Drug reboots protein production to reverse age-related cognitive decline
Scientists studying the mechanisms behind cellular stress and its effects on aging have found success in reversing cognitive decline in mice using an experimental drug. The findings not only bode well for further study of aging and its effects in human subjects, but sheds light on a growing list of conditions thought to be spurred on by chronic stress of this type.
The research was carried out at the University of California San Francisco, where scientists have spent years investigating the effects of what’s known as integrated stress response, or ISR. Generally speaking, this is a healthy function of the human body that identifies signs of infection or cellular mutation, and shuts down the protein production machinery in the cells to clear away any that might cause trouble.
But sometimes this process doesn’t function as it should, instead kicking into overdrive and affecting regular healthy cells as well. This is known as chronic ISR activation and previous research has linked it to a range of neurological conditions, including Alzheimer’s disease, multiple sclerosis, Parkinson’s disease, Down syndrome and traumatic brain injury.
It was its connection to traumatic brain injury that inspired the team’s latest line of research, with earlier studies finding that cognitive decline brought on by these injuries has similarities to premature aging. The scientists have been investigating an experimental drug to tackle chronic ISR activation called ISRIB (ISR InhiBitor), which had previously been shown to reboot protein production and bring improvements to memory function following traumatic brain injury. Given the parallels, the team set out to explore its effects on aging.

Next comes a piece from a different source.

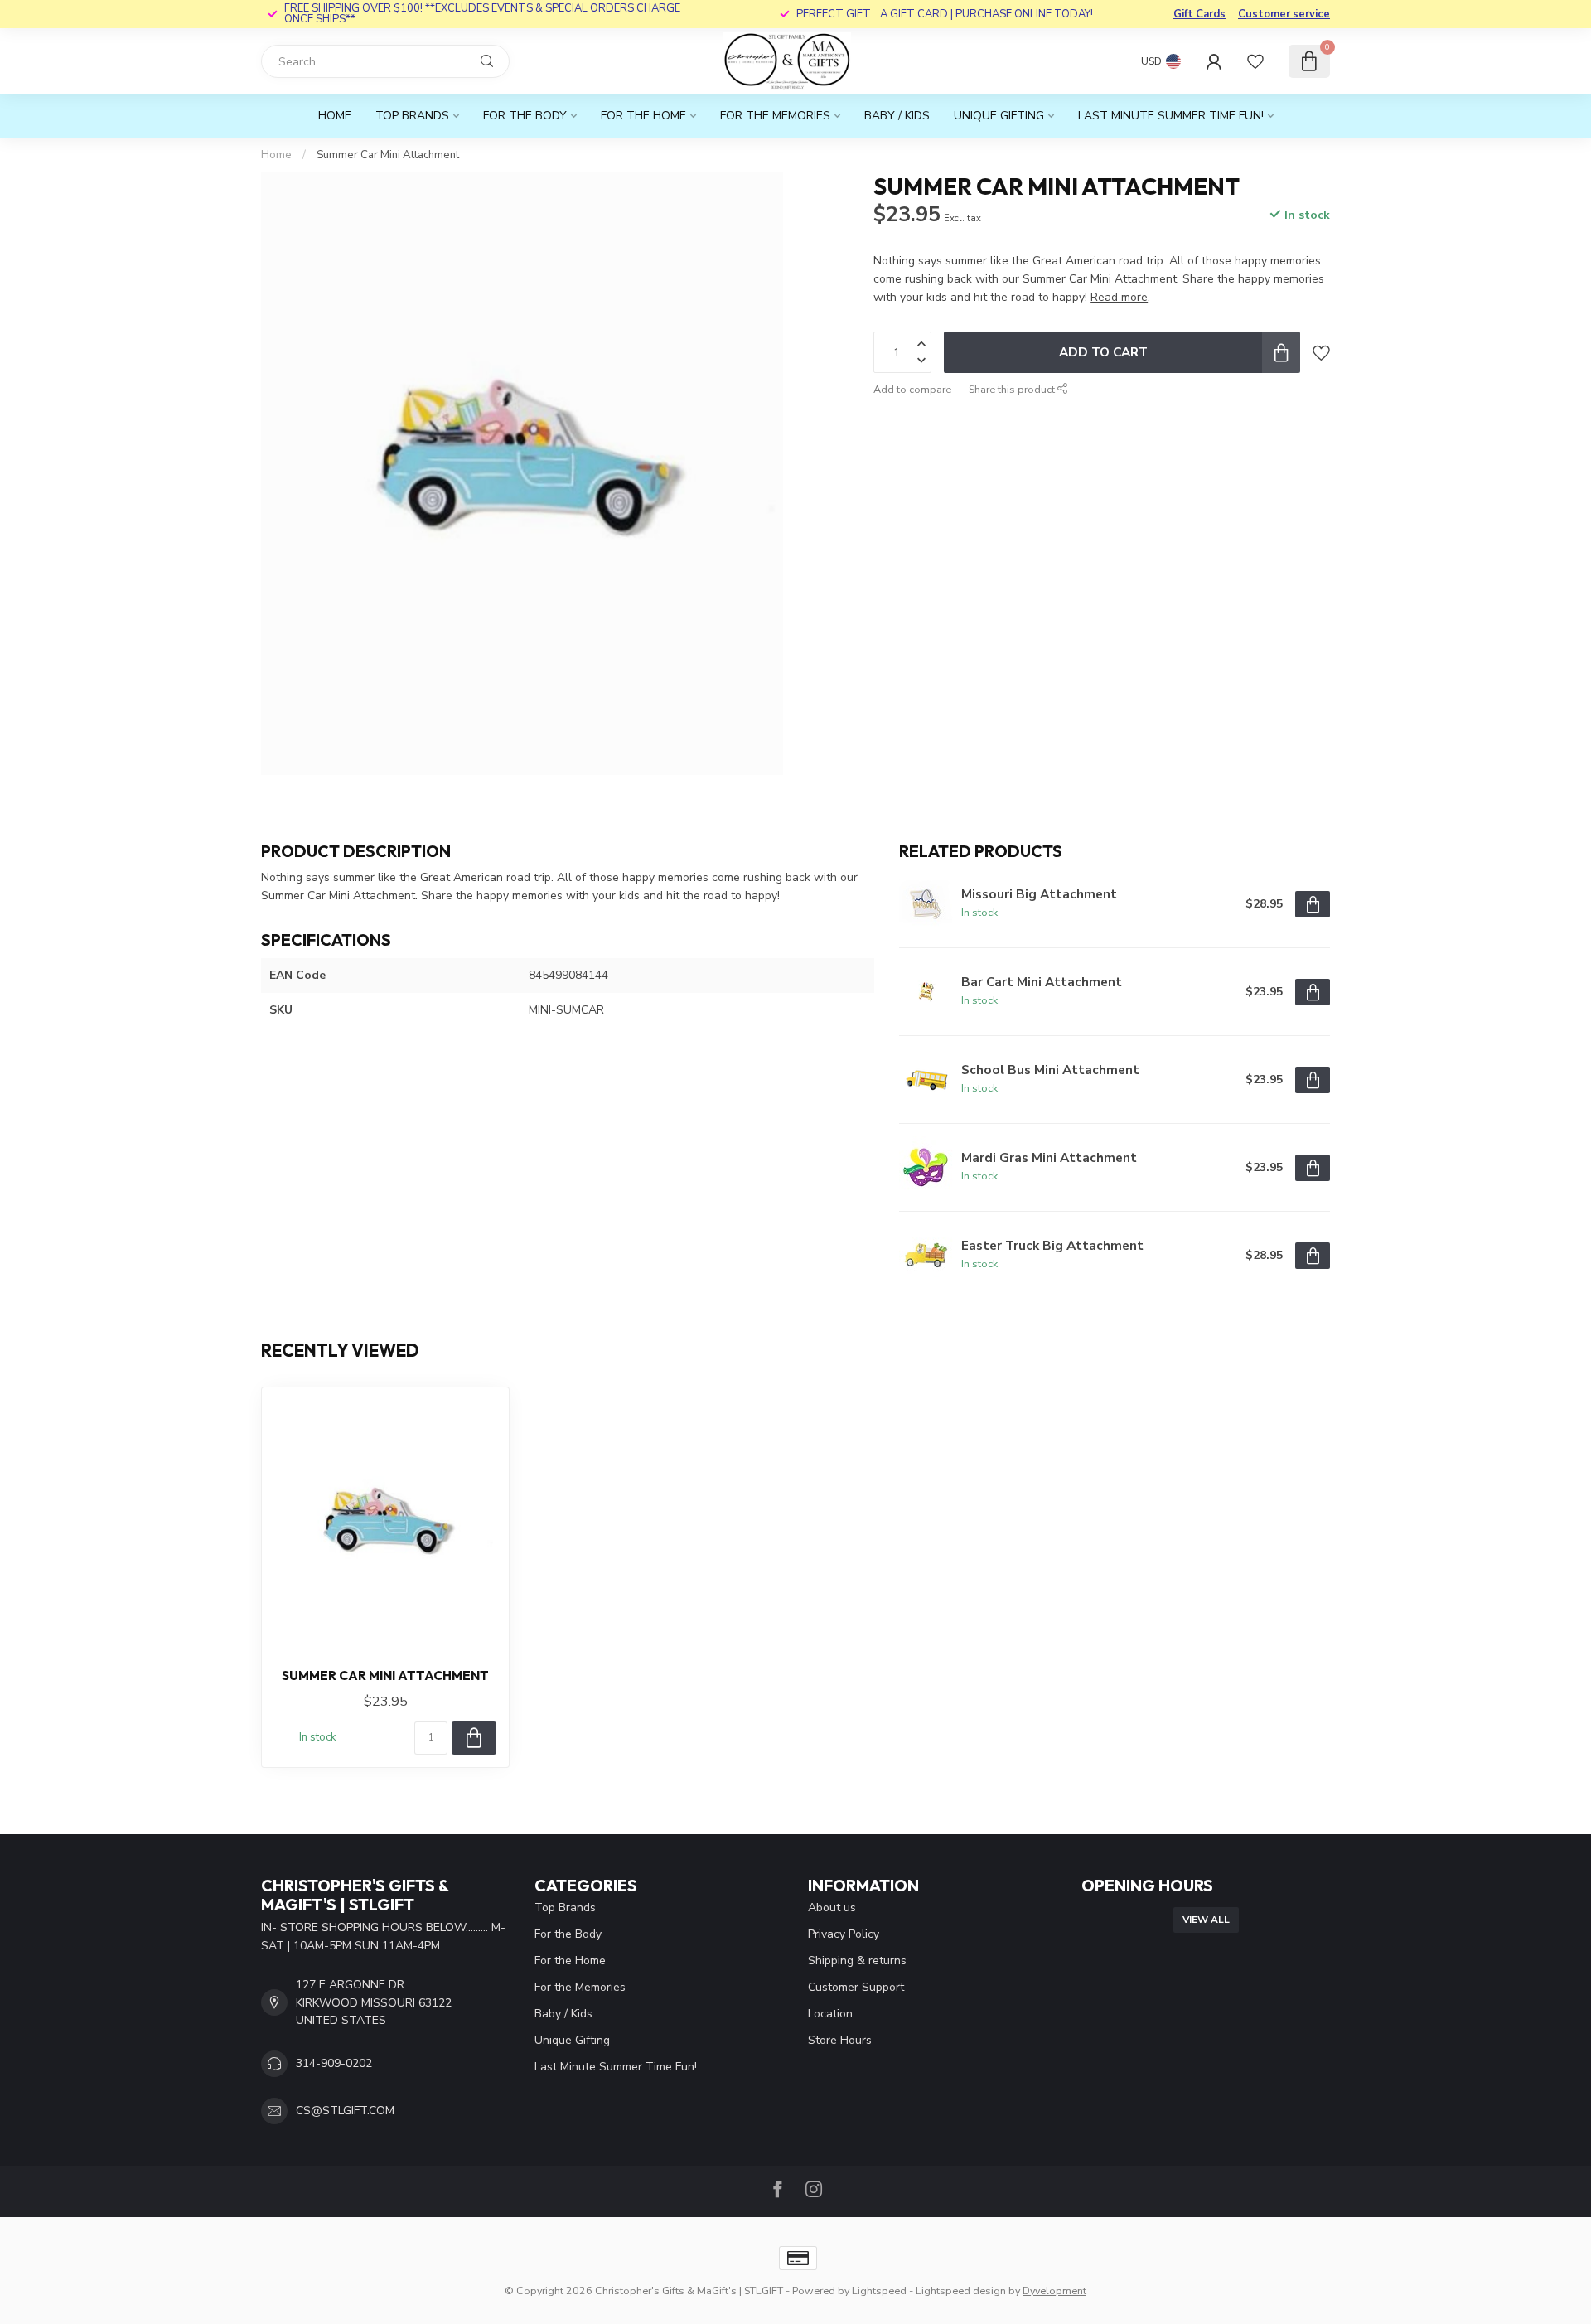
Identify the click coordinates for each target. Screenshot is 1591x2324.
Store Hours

“We’ve seen how ISRIB restores cognition in animals with traumatic brain injury, which in many ways is like a sped-up version of age-related cognitive decline,” says study author Susanna Rosi. “It may seem like a crazy idea, but asking whether the drug could reverse symptoms of aging itself was just a logical next step.”
Experiments on aged mice followed, with the rodents trained to escape from a water maze using a hidden platform. This task is set up to explore the effects of age-related cognitive decline, with older animals typically having difficulty finding the platform. The scientists found, however, that a small, daily dose of ISRIB across the three-day training program saw the older mice escape the maze just as well as younger mice, and far more easily than mice of the same age who went without the ISRIB treatment.
The scientists then upped the difficulty, tasking the aged mice with escaping from a maze where the exit changed daily. Even though this experiment was carried out three weeks after the ISRIB treatment was delivered, the aged mice still performed on par with the younger mice, while the mice who went without the treatment still performed poorly.
Observations of brain cells in the mice's hippocampus after the first dose of ISRIB was delivered revealed that typical signatures of aging disappeared virtually overnight. Electrical activity in the neurons became lively and responsive to stimulation, while connectivity between the cells become more robust, reminiscent of that seen in younger mice.
“ISRIB’s extremely rapid effects show for the first time that a significant component of age-related cognitive losses may be caused by a kind of reversible physiological “blockage” rather than more permanent degradation,” says Rosi.
Further to these effects, the team also found that ISRIB impacts the function of the immune system’s T cells, which opens up new pathways to investigate treatments for diseases such as Alzheimer’s and diabetes, which have been associated with an aging immune system.
“This was very exciting to me because we know that aging has a profound and persistent effect on T cells and that these changes can affect brain function in the hippocampus,” says Rosi. “At the moment, this is just an interesting observation, but it gives us a very exciting set of biological puzzles to solve.”
The researchers half expected to see side effects occur as a result of interfering with an important mechanism in ISR, but so far their experiments have brought none. They are now continuing to study ISRIB to learn more about how it can counter the effects of cellular stress on aging and other conditions.
“It almost seems too good to be true, but with ISRIB we seem to have hit a sweet spot for manipulating the ISR with an ideal therapeutic window,” says study author Peter Walter.
The research was published in the journal eLife.